Je mets un point final à ces quelques lignes en proposant à Mme Pourtschert une légère modification concernant Globi le personnage publicitaire et de BD, qui pourrait améliorer la relation entre le titre et le contenu de son interview: Au lieu de Globi est un Afro-Suisse, je lui propose Globi est un affreux Suisse.

Stefan Racovitza

 

 

(*) Ce texte se réfère uniquement à cette affirmation, qui me semble, pour le moins farfelue. Il ne présume en rien de l’activité et des qualités scientifiques de l’auteur de cette sentence.

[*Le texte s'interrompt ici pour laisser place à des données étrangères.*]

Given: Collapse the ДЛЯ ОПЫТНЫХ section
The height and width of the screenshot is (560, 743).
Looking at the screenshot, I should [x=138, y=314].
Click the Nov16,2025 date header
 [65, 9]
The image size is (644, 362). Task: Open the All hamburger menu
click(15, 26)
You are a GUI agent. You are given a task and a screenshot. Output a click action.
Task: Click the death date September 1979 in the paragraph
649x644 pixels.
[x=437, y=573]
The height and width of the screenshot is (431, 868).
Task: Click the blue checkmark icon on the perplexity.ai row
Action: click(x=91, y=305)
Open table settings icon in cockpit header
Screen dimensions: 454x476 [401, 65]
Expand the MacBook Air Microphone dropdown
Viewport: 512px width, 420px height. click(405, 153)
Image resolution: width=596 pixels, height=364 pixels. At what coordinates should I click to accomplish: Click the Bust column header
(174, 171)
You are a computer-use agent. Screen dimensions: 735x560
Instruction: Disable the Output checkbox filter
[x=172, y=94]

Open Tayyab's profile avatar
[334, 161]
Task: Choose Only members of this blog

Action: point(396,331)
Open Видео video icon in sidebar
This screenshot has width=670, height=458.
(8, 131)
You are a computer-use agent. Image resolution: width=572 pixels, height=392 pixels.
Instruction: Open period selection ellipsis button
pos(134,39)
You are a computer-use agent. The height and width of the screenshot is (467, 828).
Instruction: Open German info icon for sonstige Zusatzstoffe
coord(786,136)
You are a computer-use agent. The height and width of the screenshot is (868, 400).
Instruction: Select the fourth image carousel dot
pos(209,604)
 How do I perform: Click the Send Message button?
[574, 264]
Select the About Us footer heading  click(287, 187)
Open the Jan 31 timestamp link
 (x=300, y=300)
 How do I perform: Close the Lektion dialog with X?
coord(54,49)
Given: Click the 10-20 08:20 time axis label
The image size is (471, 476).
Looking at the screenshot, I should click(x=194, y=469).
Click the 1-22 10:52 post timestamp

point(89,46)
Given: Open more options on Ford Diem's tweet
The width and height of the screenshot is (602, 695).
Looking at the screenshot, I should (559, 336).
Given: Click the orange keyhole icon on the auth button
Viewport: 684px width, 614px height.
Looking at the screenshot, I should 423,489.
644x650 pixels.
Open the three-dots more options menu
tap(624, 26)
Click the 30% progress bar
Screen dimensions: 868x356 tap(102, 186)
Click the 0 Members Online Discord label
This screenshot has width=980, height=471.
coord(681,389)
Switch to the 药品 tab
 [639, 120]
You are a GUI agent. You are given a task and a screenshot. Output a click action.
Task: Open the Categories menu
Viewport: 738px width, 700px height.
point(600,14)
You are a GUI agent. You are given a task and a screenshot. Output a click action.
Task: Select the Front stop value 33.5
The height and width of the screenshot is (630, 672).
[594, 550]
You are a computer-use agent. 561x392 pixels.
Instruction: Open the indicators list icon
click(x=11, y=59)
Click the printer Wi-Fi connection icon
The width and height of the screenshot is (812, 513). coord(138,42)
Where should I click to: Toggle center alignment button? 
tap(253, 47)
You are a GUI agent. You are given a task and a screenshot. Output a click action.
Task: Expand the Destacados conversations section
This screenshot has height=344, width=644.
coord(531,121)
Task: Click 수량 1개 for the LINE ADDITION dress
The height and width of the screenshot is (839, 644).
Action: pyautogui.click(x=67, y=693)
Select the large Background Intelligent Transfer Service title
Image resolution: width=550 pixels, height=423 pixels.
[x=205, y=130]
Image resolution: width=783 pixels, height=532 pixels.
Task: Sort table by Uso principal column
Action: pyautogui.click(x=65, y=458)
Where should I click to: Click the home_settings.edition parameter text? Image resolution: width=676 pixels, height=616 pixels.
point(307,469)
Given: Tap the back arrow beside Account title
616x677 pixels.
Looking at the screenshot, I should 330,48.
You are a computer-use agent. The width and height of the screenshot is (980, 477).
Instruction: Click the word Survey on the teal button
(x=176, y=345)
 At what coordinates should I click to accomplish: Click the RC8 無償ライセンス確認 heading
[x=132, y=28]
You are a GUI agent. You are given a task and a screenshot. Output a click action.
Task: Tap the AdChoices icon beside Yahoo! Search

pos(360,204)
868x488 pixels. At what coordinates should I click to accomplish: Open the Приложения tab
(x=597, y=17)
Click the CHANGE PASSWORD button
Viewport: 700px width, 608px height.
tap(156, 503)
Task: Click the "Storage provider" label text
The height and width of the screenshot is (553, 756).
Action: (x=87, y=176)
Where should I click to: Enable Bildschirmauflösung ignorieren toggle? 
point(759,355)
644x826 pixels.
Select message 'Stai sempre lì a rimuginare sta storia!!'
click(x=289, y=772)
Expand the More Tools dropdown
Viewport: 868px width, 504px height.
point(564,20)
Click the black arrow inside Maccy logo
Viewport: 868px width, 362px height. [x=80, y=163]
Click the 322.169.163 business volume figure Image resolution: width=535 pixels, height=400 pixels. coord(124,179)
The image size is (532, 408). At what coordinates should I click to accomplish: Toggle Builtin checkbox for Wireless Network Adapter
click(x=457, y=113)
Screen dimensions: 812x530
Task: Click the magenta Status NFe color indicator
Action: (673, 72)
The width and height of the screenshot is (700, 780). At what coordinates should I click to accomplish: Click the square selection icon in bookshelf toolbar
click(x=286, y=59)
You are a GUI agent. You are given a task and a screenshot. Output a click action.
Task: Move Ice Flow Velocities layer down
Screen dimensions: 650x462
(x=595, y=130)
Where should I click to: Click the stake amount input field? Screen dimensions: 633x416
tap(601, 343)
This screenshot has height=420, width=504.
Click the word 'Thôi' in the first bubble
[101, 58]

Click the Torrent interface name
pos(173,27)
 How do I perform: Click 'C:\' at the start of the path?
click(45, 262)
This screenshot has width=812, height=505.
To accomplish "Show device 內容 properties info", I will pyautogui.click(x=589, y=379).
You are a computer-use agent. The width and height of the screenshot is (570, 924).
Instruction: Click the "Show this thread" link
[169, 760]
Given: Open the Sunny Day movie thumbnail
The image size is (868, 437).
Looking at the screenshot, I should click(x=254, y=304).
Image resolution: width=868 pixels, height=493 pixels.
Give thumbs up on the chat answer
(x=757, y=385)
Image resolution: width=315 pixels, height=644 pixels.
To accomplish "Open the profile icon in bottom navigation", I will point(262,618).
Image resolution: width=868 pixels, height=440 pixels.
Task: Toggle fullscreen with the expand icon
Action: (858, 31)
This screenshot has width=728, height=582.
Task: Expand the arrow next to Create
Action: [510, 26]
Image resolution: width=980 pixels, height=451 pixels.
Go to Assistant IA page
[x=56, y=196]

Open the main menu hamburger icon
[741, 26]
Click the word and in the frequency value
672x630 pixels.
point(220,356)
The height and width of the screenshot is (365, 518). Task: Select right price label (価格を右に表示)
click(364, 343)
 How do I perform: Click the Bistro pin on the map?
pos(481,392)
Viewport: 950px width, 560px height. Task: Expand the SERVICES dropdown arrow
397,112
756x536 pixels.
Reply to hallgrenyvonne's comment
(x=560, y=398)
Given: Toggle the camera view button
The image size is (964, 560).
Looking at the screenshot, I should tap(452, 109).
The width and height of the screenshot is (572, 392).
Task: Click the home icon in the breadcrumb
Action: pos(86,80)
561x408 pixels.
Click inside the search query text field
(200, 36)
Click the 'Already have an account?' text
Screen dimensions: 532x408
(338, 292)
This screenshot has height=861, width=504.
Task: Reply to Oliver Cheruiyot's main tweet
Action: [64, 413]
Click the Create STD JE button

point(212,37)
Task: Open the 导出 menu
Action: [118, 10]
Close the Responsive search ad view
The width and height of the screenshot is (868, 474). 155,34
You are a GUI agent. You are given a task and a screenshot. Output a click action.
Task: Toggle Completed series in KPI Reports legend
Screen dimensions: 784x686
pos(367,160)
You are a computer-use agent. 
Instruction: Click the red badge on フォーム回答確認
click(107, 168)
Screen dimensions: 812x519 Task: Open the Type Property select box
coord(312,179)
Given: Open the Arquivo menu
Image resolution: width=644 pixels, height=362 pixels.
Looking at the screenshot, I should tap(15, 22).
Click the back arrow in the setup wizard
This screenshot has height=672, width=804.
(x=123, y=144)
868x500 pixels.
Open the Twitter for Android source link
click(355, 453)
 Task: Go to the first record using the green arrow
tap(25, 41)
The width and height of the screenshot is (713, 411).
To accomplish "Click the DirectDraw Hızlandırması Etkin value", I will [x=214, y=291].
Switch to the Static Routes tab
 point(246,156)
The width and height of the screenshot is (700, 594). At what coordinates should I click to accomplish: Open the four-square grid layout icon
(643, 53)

(**) Judith Buler, philosophe poststructuraliste, est professeur de littérature comparée a l’Université Berkley de Californie. Ayant acquis une certaine notoriété après la publication, il y a plus de dix ans, de l’ouvrage Troubles dans le genre, une étude mettant en cause l’essentialisme des sexes. Se déclarant juive antisioniste, J.B. est au centre d’une polémique centrée sur l’antisémitisme.

 

3 commentaires

  1. Posté par Ben Palmer le

    Mme Purtschert, est elle payée pour étudier Globi? Moi, je les ai tous lu quand j’étais enfant, pourtant personne ne m’a payé. Heureusement que mon éducation m’a permis de voir le monde comme il est et de mettre les aventures avec Globi à leur juste place. Ce qui ne semble pas être le cas de Mme Purtschert, gravement traumatisée dans son enfance.

  2. Posté par Marcel Rubin le

    Je me demande si les élucubrations colberto-marxistes de Madame Purtschert nécessistent vraiment un commentaire sérieux et élaboré, tant elles émanent d’une personne dont le « lavage de cerveau » d’extrême gauche qu’elle a subi l’a manifestement égarée.

  3. Posté par Martin Leu le

    Tout-à-fait remarquable, cette analyse. Merci à son auteur!